NLP enables speakers of African languages to make better sense of our world

Posted on August 01, 2022

Prof Vukosi Marivate, Absa Chair of Data Science in the Faculty of Engineering, Built Environment and Information Technology at the University of Pretoria, was the guest speaker at the 30th UP Expert Lecture, hosted by Vice-Chancellor and Principal, Prof Tawana Kupe, on 27 July 2022. The title of his lecture was: “Riendzo ri lehile: Tackling natural language processing (NLP) for African languages to make better sense of our world”.

The University of Pretoria’s Expert Lecture series provides a public platform for UP researchers to engage with a general audience on significant developments in their fields of expertise that are likely to have an impact in the future. Introducing the guest speaker, Prof Kupe expressed the privilege of having someone of Prof Marivate’s expertise associated with the University of Pretoria.

In addition to his position as research chair in the Department of Computer Science, Prof Marivate is co-founder of both the Deep Learning Indaba, an organisation that strives to strengthen the fields of machine learning (ML) and artificial intelligence (AI) across Africa, and the Masakhane NLP project, a grassroots organisation that encourages NLP research in African languages by Africans for Africans. He is also a recipient of the Google AI Research Scholar Award for 2022.

With research interests in ML and NLP, Prof Marivate works at the intersection of ML and NLP to extract insights from data. He is principal investigator in the Department of Computer Science’s Data Science for Social Impact Research Group, which conducts work on developing tools to improve the availability of data for local or low-resource languages.

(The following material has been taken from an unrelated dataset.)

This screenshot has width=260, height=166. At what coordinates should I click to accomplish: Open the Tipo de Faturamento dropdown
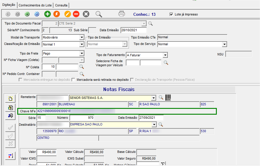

In his presentation, Prof Marivate explained that low-resourced languages pose an interesting challenge for ML algorithms, representation, data collection and the accessibility of ML in general. For African languages, this challenge is even more consequential as it coincides with the challenges of shaping the current revolution in AI with the global landscape.

Focusing on the importance of language when it comes to telling stories, Prof Marivate presented the outcomes of his work over the last few years, which is focused on ensuring that African-language and local-language tasks count. This work covers new approaches in modelling, data collection and community building to create the perfect environment for creativity, innovation and archiving across South African languages and beyond.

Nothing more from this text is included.